Johnson J considered the central question in the case was whether Dr. Roe should have suspected that the Claimant had a serious bacterial infection and should therefore have given intravenous antibiotics. On the facts, Johnson J found that Dr. Roe’s treatment was substandard. It was the judge’s view that, whilst it was entirely reasonable to diagnose tonsillitis, Dr. Roe had fallen into a “trap” (para 130) because he had not appreciated that the intramuscular antibiotics had been masking the Claimant’s symptoms and that a truer picture had been presented by the Claimant’s GP. It was held that, if Dr. Roe had appreciated this masking effect, then it is likely that the Claimant’s other presenting symptoms (high temperature, lethargy, vacant expression) would have pointed towards a meningitis diagnosis.
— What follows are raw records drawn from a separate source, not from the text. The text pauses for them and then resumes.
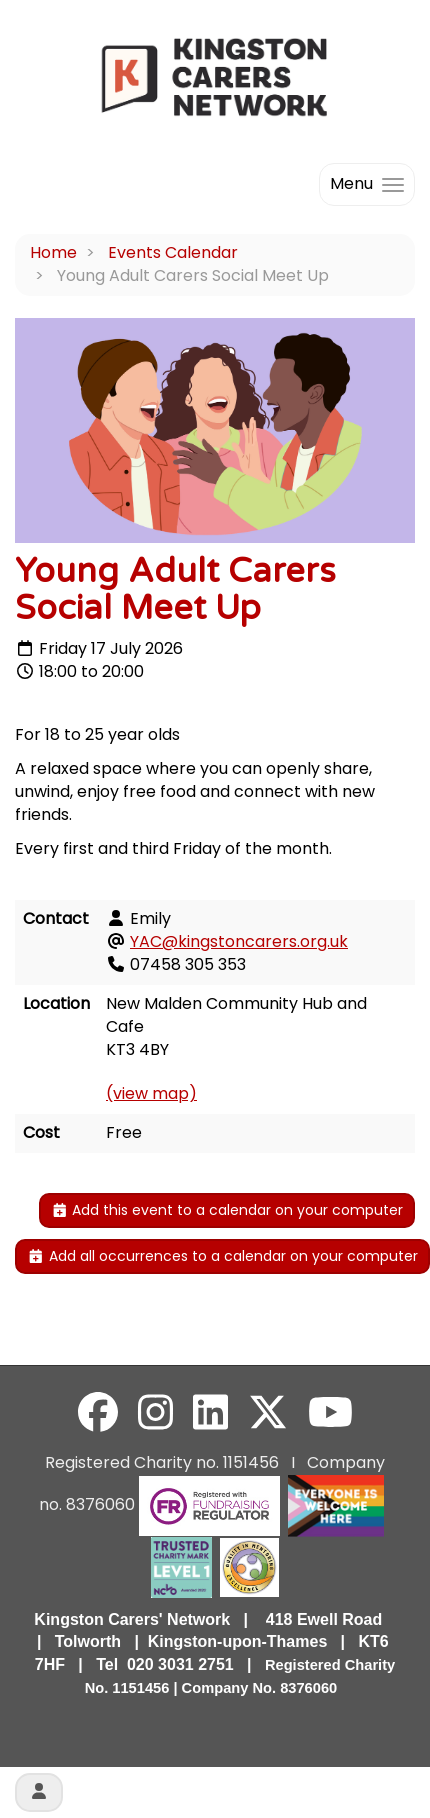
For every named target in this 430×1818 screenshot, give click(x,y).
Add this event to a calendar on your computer (227, 1210)
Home (53, 252)
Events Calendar (173, 252)
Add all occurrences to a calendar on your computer (222, 1256)
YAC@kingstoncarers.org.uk (239, 941)
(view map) (151, 1093)
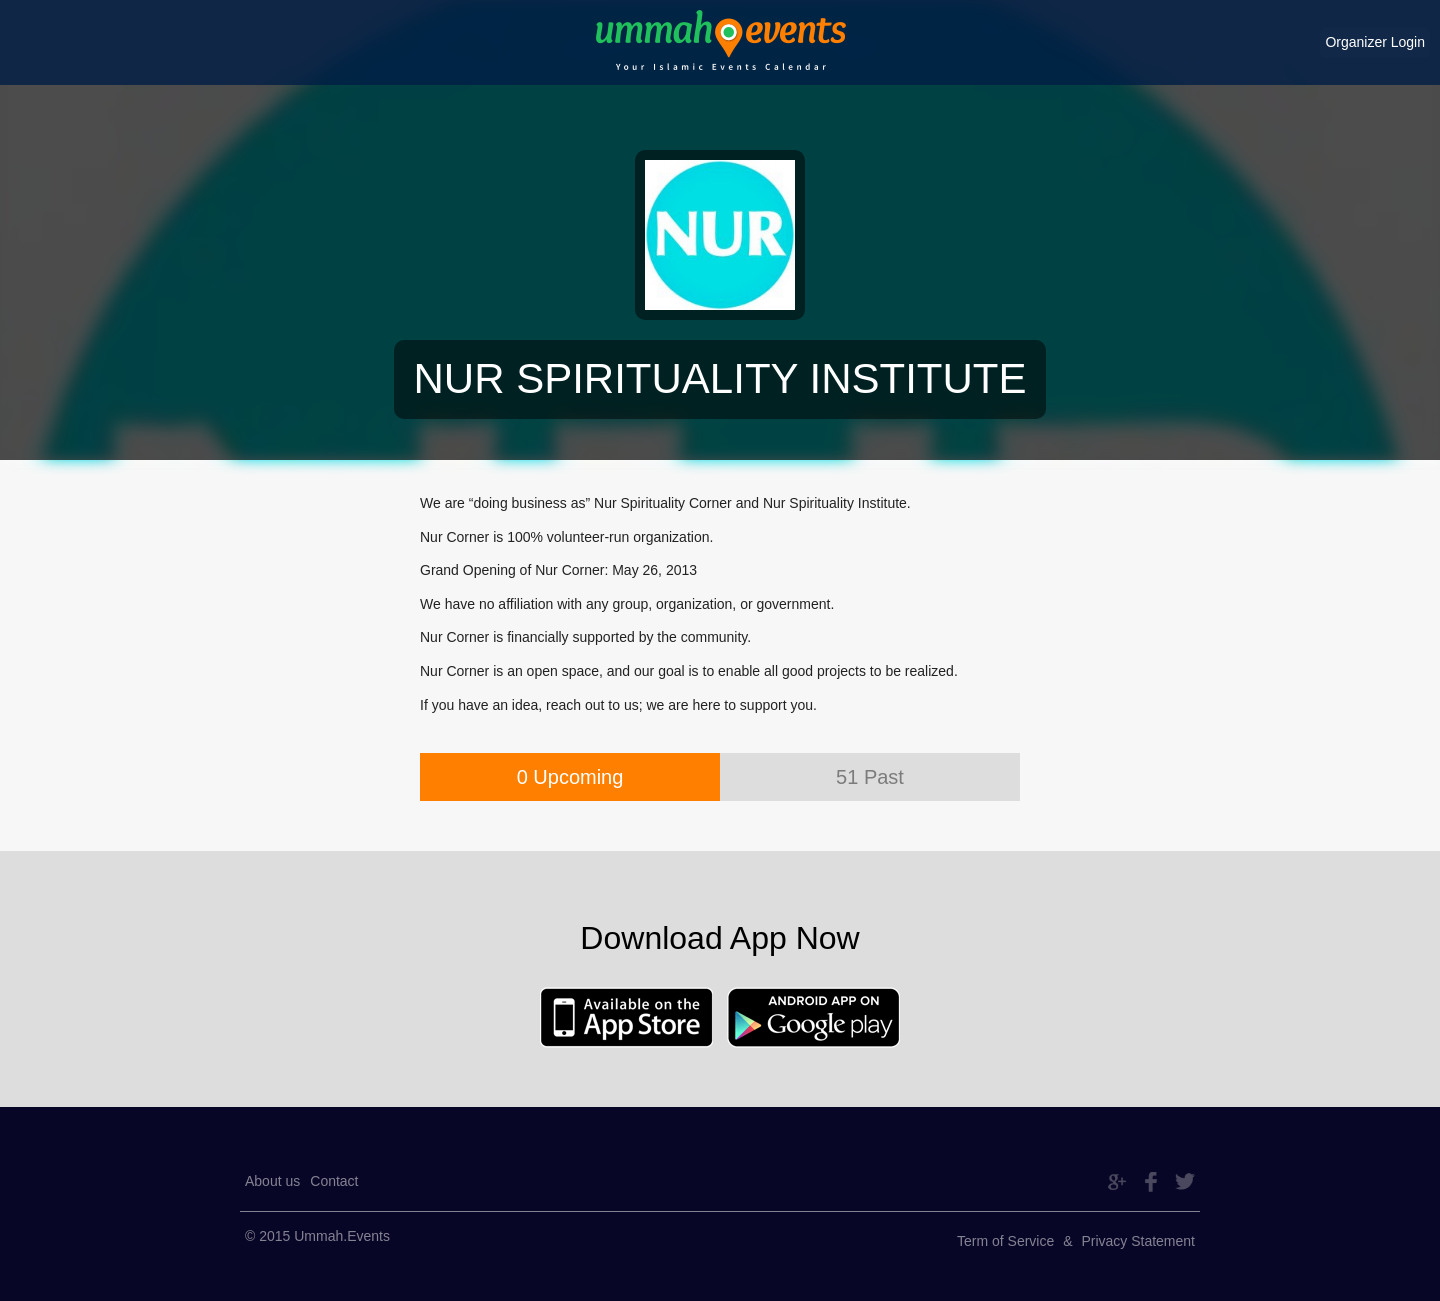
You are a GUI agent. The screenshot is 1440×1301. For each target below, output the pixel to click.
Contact (334, 1181)
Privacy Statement (1138, 1241)
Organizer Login (1375, 42)
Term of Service (1005, 1241)
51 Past (870, 777)
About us (272, 1181)
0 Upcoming (570, 777)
On the balance of evidence, Johnson J found that IV antibiotics would likely have been administered on the 26th of January and therefore the Claimant’s injuries would likely have been avoided.
Harriet Jerram, a clinical negligence barrister at Outer Temple, commented on the case:
This case demonstrates the hazards of going to trial. It was agreed by the experts that the Claimant had tonsillitis at the time of the index presentations. Unlike cases where an erroneous diagnosis is made, the treating doctors were right to diagnose tonsillitis. However, the Judge found that – even though that diagnosis was correct and even though appropriate treatment was instigated – there was negligence for failing to rule out a concurrent (and more serious) bacterial infection, even in the face of improvements in the Claimant’s condition. The Claimant’s key argument was that the Consultant should have recognised that those improvements had likely been brought about by the antibiotics administered by the GP. The Judge found that “the diagnosis of tonsillitis did not preclude the possibility of a secondary serious bacterial infection, particularly where there were symptoms and a history that were not obviously consistent with a diagnosis of tonsillitis and where a secondary bacterial infection was a real possibility”.
Whilst the Judge was keen to stress that it was not appropriate to judge the standard of care with hindsight, the standard of care expected of the ED doctors was high. Johnson J found that, although the Consultant made a positive diagnosis of tonsillitis, “nothing in the medical notes positively shows that he discounted all other possible diagnoses” (emphasis added). This almost amounts to a reversal of the burden of proof, with the Defendant being found liable due to a failure to consider, document and discount all possible diagnoses, even though the most obvious condition was correctly diagnosed and treated. Defensive medicine and note keeping is the inevitable consequence of such a judgment, although it is doubtful whether other Judges would impose an equivalent standard of care on doctors in the ED. Defendants are bound to argue – rightly – that the case does not express any general point of principle about exclusion of all possible alternative diagnoses.
A notable feature of the case was that there were no contemporaneous NICE Guidelines regarding the standard of care. The Judge therefore had to form a view on the standard of care by reference to various contemporaneous text books, as well as the expert evidence.